El baúl de las mentiras – @LaBernhardt

Por De Krakens Y Sirenas @krakensysirenas

No recuerda quién le contó que si la vida se ponía fea, la única manera de arreglarla era reescribiéndola.
Escribir cuentos valdría, debió pensar, pero como era vaga e inconstante, el plan de escribir cuentos que le arreglaran/alegraran la vida se fue a la mierda en dos semanas.
Por entonces, pasaba muchas tardes en los cines Astoria; con el carné de estudiante era facilísimo estar horas y horas viendo pelis sin gastarse la pasta que no tenía.
Un miércoles pusieron Desayuno con diamantes y decidió ser como Holly: una chica que repartiría sonrisas al mundo y que escondería en alguna maleta toda la mierda que no podía contar.
Cuando llegó a casa, buscó una maleta parecida a la que la prota de la película tenía, en donde guardaba el teléfono, pero no encontró una tan bonita. Decidió que escondería todo lo feo en un baúl que le regaló, hacía mil, su tía Amalia y lo llamó el baúl de las mentiras.
Había días en los que se encontraba pletórica -lastimica me das hoy, baúl, que hoy no tengo nada feo que esconder- lo miraba y se despedía con un portazo.
Otros, sin embargo, eran un no parar de escribir y guardar: lloraba al gilipollas del que estaba enamorada desde hacía meses y escribía en una hoja “no entiendo porqué no quieres pasar más tiempo a mi lado”. A él, sin embargo, le regalaba una sonrisa de mentira, lo llenaba de abrazos, de risas.
Cuando llegó la primera Navidad desde que comenzó a esconder lo feo, el baúl de las mentiras estaba engordando demasiado, y a dieta en plena orgía de Suchard y de mantecados no se iba a poner.
Esa Navidad, el baúl engordó mucho, tanto, todo.
Engordó con la falta de familia, que se hace más evidente cuando toda la familia se reúne el 24.
Un trocito de papel añadía un peso tremendo en su “no encuentro mi sitio en la mesa de Nochebuena”, y fuera, en el mundo real, ella sonreía y levantaba la copa de vino “me siento donde me pongáis, voy a estar bien en cualquier sitio, gente”.
Engordó el baúl 5 días antes de Nochevieja, cuando se la jugó y le preguntó a su chico: “¿qué hacemos el 31?”, y él, sin despeinarse, le contestó: ” es que ceno en casa y luego salgo con estos”.
Sonrió y le dijo que genial, que se lo pasara de maravilla. Que disfrutara de su familia, de su gente.
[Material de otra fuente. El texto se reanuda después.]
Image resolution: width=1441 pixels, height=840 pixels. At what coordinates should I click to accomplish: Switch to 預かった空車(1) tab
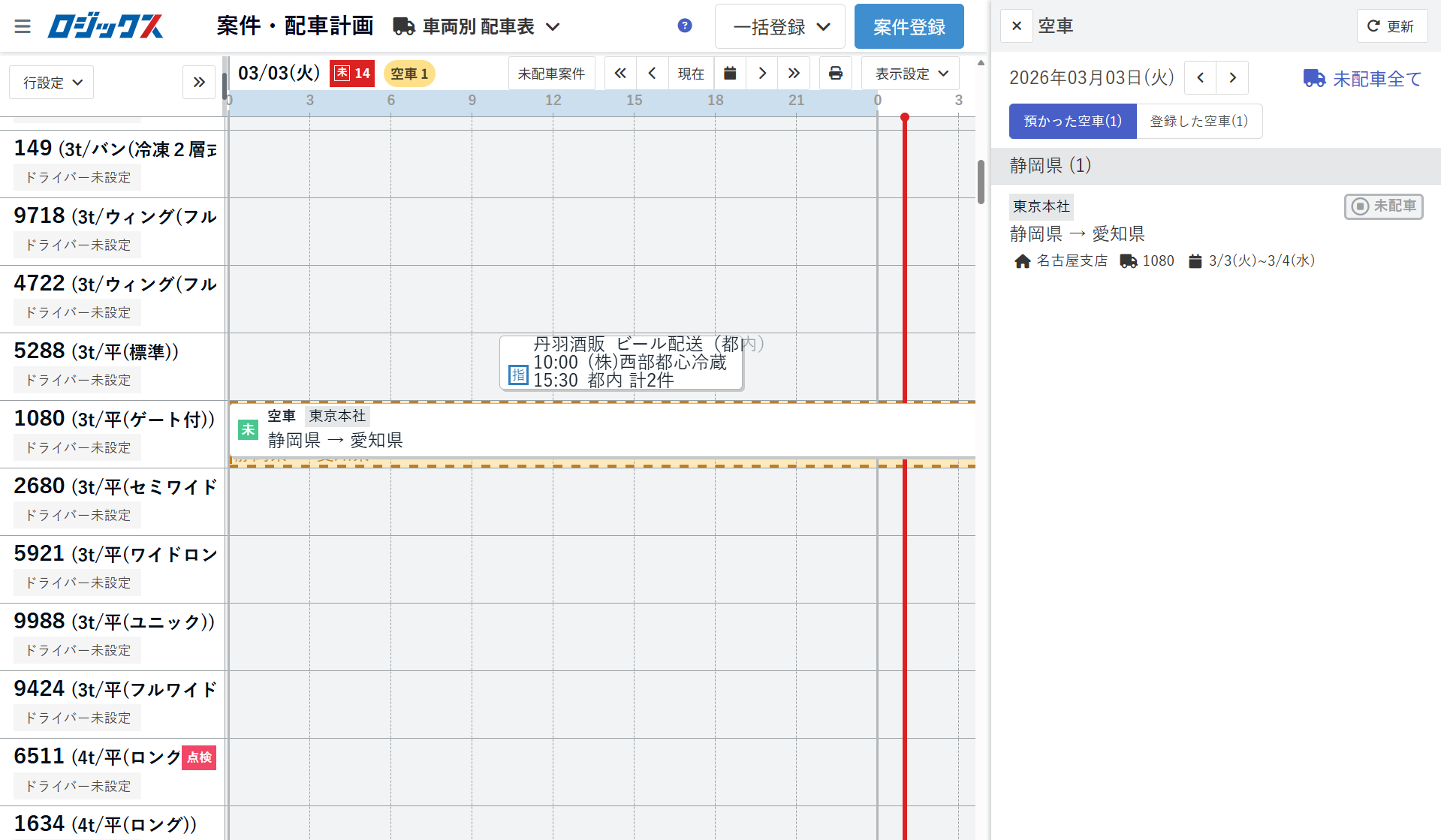tap(1072, 122)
Que ya se verían después de la resaca, en otro año.
Cuando llegó a casa, abrió el baúl y vomitó en él toda la pena que se mete en el estómago cuando constatas que no, que tampoco y que nunca te va a querer ese tío.
Pobre el baúl de las mentiras, que sólo comía tristezas.
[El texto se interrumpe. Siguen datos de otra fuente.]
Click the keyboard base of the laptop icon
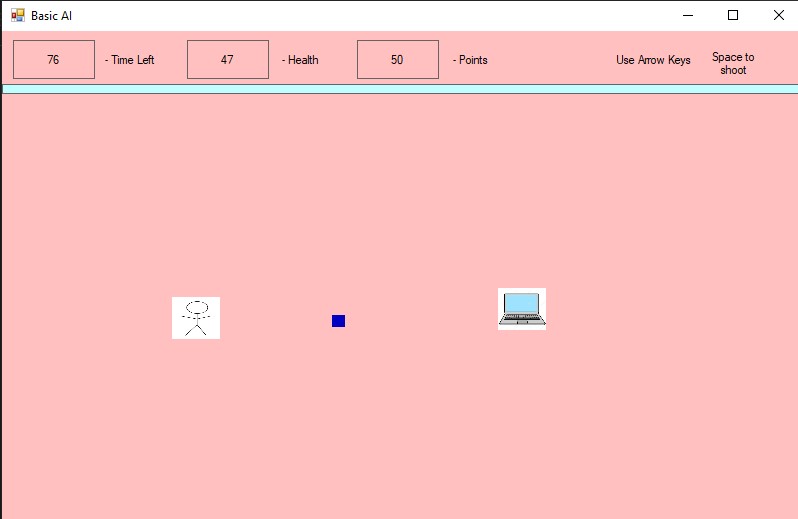The image size is (798, 519). pyautogui.click(x=522, y=320)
Pobre esta Holly de mentira que sólo dejaba ver alegrías.
Los meses pasan rápido si no miras el calendario y si no escuchas a las fotos, que no dejan de hablar.
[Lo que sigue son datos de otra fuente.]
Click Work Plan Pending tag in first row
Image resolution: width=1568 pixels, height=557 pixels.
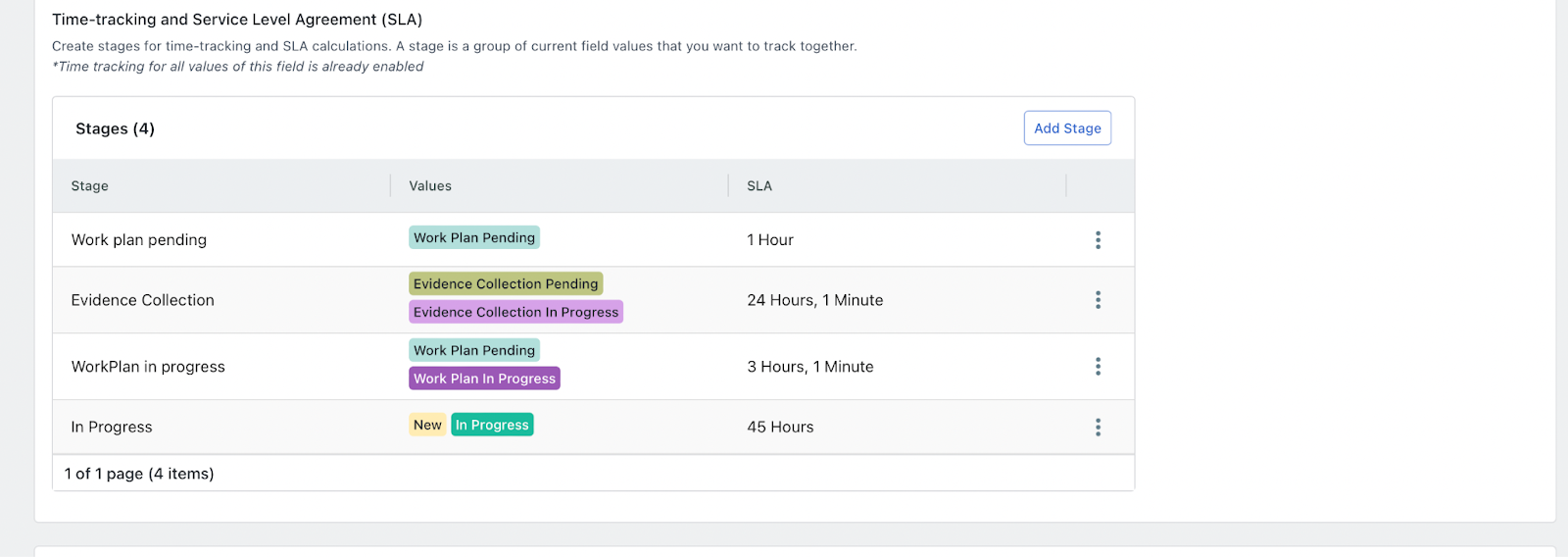click(x=474, y=238)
Ese año, lleno de mentiras, terminó con sonrisas en la calle y con hojas llenas de llanto en el baúl.
Un día, no le cupo una mentira más y no pudo sonreír al mundo. Así que dejó al tipo que la había hecho llorar tantos días y cerró el baúl, lo llevó al trastero; lo dejó entre la bici estática que utilizó 13 veces y la tabla de surf que nunca llegó a dominar.
Esa misma tarde, fue a IKEA y compró un bote de cristal con tapa de aluminio.
Escribió un Te quiero y lo metió dentro. Cada vez que sintiera la necesidad de gritarlo, lo escribiría y lo dejaría en ese bote.
No recuerda quién le contó que si la vida se ponía fea, la única manera de arreglarla era reescribiéndola.
Hace 311 días que el mundo se está perdiendo sus Te quiero.
Hace 311 días que un bote de IKEA se llama el Bote de los Te quiero, pero ese es otro cuento.